I'm really sure that routine transgender care, including maintenance of long standing hormone regimens, falls well within the capacity of primary care providers. I expect, though, that primary care providers will be able to continue to conflate their desire to avoid caring for certain patient populations with their ethical duty to refer patients for whom they cannot provide the appropriate standard of care. It is very easy for a PCP to claim lack of expertise, particularly with a less common condition/demographic, and create a situation where they cannot be blamed for dumping the patient onto a specialist... which is entirely unfair to the specialists.
Well...yes and no.
Speaking as a primary care doctor, who does not harbor any personal discomfort with transgender people, I'm not in total agreement with that bolded statement.
What defines your "capacity" as a physician is largely self-defined, and involves some honor code/personal ethics - i.e. being honest about your own boundaries as a physician, and admitting what you're good at, and not so good at. Which involves setting aside some personal ego, which is hard for a lot of people.
It is "easier" for me to care for MTF patients, hands down - and this is for a number of reasons. Like I said in my previous post, I already have a lot of experience prescribing estrogen-related medications, because I do a ton of that for other medical indications (birth control, heavy periods, painful periods, alleviating menopause symptoms, etc). I am very aware of the risks and side effects of those medications, and could probably counsel someone on those medications while half-asleep. I've even had to counsel patients on these risks in my fair-to-middling Spanish, and have been able to do it.
Estrogen-related compounds are also very easy to prescribe and dispense. Certain forms of them are even available over the counter.
Testosterone supplementation, on the other hand, is less common - aside from FTM transgender patients, we really only prescribe that for hypogonadism, and, honestly, the urologists and endocrinologists have kind of cornered that market...the number of men with hypogonadism is miniscule compared to the number of women who want contraception, as you can imagine. Testosterone carries a lot of side effects, but I prescribe it so rarely that can I legitimately say that I can do a good job counseling you on the risks? Can I honestly say that I will remember to screen you appropriately, at appropriate intervals, when I do it so infrequently?
Plus, testosterone, unlike estrogen, is a controlled substance that requires a DEA, and it also carries a fairly high street value. So, if you lose the prescription for it, it can cause some legal/paperwork issues for the office, that they may just prefer not to deal with. In some states, NPs and PAs are not allowed to hold a DEA license, which means that you can only ever see the physician whenever you come for refills....logistically a tall order, in some primary care clinics.

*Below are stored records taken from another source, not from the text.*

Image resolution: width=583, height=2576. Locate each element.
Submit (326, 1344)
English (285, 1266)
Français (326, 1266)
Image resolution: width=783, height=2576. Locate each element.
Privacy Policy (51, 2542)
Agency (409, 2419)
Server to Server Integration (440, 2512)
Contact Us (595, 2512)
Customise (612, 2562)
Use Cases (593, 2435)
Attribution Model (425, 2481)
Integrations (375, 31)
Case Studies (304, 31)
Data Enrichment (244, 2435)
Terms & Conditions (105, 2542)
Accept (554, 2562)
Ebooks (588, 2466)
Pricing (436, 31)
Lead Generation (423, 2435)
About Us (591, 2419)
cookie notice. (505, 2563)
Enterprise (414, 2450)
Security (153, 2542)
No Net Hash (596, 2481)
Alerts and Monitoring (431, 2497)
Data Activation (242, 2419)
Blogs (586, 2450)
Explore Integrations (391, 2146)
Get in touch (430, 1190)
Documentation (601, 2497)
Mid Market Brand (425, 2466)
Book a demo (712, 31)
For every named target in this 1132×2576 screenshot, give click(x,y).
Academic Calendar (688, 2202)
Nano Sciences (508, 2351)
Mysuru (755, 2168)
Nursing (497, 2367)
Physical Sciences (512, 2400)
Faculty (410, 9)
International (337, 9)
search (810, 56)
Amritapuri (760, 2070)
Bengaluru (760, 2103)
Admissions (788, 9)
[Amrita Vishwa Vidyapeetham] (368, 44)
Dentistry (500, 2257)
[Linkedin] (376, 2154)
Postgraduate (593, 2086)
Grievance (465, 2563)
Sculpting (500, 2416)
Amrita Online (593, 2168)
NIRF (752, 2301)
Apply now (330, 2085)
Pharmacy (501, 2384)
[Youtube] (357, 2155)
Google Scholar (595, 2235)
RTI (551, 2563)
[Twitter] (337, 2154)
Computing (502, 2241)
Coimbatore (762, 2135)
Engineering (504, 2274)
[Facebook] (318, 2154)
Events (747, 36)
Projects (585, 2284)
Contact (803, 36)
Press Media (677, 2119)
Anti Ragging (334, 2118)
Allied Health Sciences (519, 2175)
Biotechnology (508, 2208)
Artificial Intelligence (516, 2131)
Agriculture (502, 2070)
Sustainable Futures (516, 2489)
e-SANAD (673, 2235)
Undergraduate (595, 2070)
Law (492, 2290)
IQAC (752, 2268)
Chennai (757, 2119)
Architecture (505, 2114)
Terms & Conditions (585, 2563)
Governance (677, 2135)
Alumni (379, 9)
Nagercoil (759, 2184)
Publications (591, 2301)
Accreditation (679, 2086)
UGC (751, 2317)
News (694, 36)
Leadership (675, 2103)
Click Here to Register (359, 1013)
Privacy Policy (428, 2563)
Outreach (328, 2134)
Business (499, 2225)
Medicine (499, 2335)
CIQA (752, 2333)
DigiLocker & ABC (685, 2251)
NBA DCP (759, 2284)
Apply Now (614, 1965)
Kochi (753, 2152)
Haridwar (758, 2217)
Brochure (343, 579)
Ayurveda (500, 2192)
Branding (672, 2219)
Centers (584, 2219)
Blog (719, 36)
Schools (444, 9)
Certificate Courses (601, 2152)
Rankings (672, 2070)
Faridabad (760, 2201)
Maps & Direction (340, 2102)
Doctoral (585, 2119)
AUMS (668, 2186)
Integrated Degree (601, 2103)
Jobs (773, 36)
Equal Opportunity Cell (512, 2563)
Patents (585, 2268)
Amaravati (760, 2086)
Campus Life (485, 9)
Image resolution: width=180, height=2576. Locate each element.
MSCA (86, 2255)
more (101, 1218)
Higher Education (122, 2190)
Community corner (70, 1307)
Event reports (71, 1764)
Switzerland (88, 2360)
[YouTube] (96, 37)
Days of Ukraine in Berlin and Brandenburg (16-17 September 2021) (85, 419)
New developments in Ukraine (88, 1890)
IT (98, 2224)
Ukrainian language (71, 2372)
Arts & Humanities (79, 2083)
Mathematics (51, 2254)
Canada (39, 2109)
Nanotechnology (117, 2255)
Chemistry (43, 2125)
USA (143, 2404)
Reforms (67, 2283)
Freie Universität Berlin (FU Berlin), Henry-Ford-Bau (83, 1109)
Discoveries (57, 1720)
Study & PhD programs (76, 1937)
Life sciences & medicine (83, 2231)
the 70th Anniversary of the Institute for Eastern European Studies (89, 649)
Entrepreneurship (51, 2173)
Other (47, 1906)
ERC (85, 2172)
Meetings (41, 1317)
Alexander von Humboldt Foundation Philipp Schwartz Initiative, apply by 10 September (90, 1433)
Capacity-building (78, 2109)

Now, the offices that you went in order to try and establish care should have explained this to you, fully and with dignity. It sounds like they did not, and THAT is definitely not fair to you. And the endocrinologist has no excuse - that's just discrimination. But I wanted to explain non-discriminatory reasons why a PCP might not be able to care for you. I hope that my post makes sense....
(And, in all honesty, if a FTM patient came to me and said that they needed refills, they had been stable on their meds for a long time, no one else would help them, and that they understood that this is not my forte but were willing to chance it anyway, I'd probably prescribe them their meds. I would just be a little anxious, that's all, and spend a lot of nights re-reading hormone guidelines.
)
I know that for myself, I'd always choose quality of life over quantity, and the quality of my life is so much better than it would be without HRT that it also effects the quantity. I sincerely doubt that I would have survived this past decade had I not been able to access the surgery and hormonal therapy which I needed in order to be comfortable in my body. I think you are doing exactly the right thing, in providing the care the patient needs and desires to the best of your ability given the information that you have available, and continuing to seek out more knowledge as you go. It may not be the ideal situation, but it is definitely not doing any disservice to your patients.
Thank you. Your post was very helpful.
If I understand what you are saying correctly, you would be willing to chance the risk of a complication, and getting sick or possibly even dying, if that means that you can live life on your own terms. And if that's the case, and my MTF patient feels the same, then I feel a lot better about refilling her meds.
I wish that she would have told me this, but she's in her 60s and British, and hyper-polite and soft-spoken in a way that only the English can really pull off. When I explained my concerns about hormones and clots to her, she just smiled sweetly and said, "Well, doctor, you know best." <GULP> No, no, ma'am....I really don't. Really.
Based on your posts, I see that you're a pre-clinical med student, but trust me....there is no better way to make a young physician's heart spasm in fear than to assure them that they know best and that you trust them. I don't know if I'll ever get used to it.